_TEXTO DE LA PÁGINA_
+++

Thursday, August 27, 2020

Una librería que vende por kilos

Cuando vives en Francia, aprendes a vivir con el Pasado. Por Pasado me refiero no solo a los grandes edificios y monumentos, el arte y la larga y complicada Historia del país, sino a algo de una escala y espacio más íntimos donde uno entra en contacto con cosas cotidianas como muebles, utensilios de cocina, ropa y otras pertenencias personales.

En Francia se heredan muchas cosas, desde las casas hasta los cubiertos; pero también muchas cosas se reciclan a través de las tiendas de antigüedades, los maravillosos mercadillos, y a través de las tiendas llamadas "brocantes", donde se compran y venden cosas usadas, e incluso a través de las tiendas de la Cruz Roja donde se dona y compra ropa y artículos usados.

En las Américas, donde las economías viven o mueren por lo que sucede en el mercado de consumo, se nos anima a tirar las cosas. La filosofía del consumismo, que promueve lo "nuevo y mejor" se considera que una cosa es "inútil", incluso cuando todavía funciona bien, simplemente porque es vieja (y en términos actuales, "vieja" significa algo que tan solo tiene unos meses o un par de años).

+++

[Entradas del conjunto de datos]
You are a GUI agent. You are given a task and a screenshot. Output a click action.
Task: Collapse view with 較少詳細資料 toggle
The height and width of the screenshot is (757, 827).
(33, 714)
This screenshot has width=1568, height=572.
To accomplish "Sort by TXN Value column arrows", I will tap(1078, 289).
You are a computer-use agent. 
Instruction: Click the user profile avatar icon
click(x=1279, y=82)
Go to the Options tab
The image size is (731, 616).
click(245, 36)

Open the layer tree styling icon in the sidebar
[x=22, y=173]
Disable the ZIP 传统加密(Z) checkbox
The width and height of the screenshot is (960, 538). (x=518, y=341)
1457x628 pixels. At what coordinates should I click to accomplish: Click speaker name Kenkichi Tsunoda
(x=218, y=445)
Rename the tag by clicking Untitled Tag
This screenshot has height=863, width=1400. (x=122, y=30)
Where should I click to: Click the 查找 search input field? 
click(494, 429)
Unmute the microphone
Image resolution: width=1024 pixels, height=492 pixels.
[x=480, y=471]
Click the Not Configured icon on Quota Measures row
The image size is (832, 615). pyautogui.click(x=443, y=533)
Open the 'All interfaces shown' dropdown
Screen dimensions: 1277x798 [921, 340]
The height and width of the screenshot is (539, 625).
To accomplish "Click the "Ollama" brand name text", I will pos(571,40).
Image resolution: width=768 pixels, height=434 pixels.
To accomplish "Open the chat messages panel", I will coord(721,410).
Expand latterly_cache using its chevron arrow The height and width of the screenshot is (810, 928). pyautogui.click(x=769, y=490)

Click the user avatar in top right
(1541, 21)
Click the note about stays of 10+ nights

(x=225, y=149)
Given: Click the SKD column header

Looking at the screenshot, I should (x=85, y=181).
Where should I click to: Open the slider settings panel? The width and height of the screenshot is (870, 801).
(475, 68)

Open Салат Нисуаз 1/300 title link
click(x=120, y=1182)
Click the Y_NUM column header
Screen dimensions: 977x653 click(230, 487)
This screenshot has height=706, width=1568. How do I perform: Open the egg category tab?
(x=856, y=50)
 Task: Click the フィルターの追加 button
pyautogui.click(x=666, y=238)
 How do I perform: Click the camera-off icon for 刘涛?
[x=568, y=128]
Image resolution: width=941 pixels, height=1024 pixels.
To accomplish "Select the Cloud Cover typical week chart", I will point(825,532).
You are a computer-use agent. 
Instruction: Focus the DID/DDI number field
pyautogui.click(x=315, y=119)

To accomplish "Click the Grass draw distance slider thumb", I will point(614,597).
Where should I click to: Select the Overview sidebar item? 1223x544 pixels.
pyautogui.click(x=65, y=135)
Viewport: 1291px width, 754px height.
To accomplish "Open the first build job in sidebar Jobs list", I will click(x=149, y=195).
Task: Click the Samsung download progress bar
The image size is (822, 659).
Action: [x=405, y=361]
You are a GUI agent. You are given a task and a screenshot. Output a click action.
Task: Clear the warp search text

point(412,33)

+++

_QUÉ SE PIDE_
Transcribe del texto sobre la librería el fragmento entre "Thursday, August 27, 2020" y "y artículos usados.", ambos incluidos.

_RESPUESTA_
Thursday, August 27, 2020

Una librería que vende por kilos

Cuando vives en Francia, aprendes a vivir con el Pasado. Por Pasado me refiero no solo a los grandes edificios y monumentos, el arte y la larga y complicada Historia del país, sino a algo de una escala y espacio más íntimos donde uno entra en contacto con cosas cotidianas como muebles, utensilios de cocina, ropa y otras pertenencias personales.

En Francia se heredan muchas cosas, desde las casas hasta los cubiertos; pero también muchas cosas se reciclan a través de las tiendas de antigüedades, los maravillosos mercadillos, y a través de las tiendas llamadas "brocantes", donde se compran y venden cosas usadas, e incluso a través de las tiendas de la Cruz Roja donde se dona y compra ropa y artículos usados.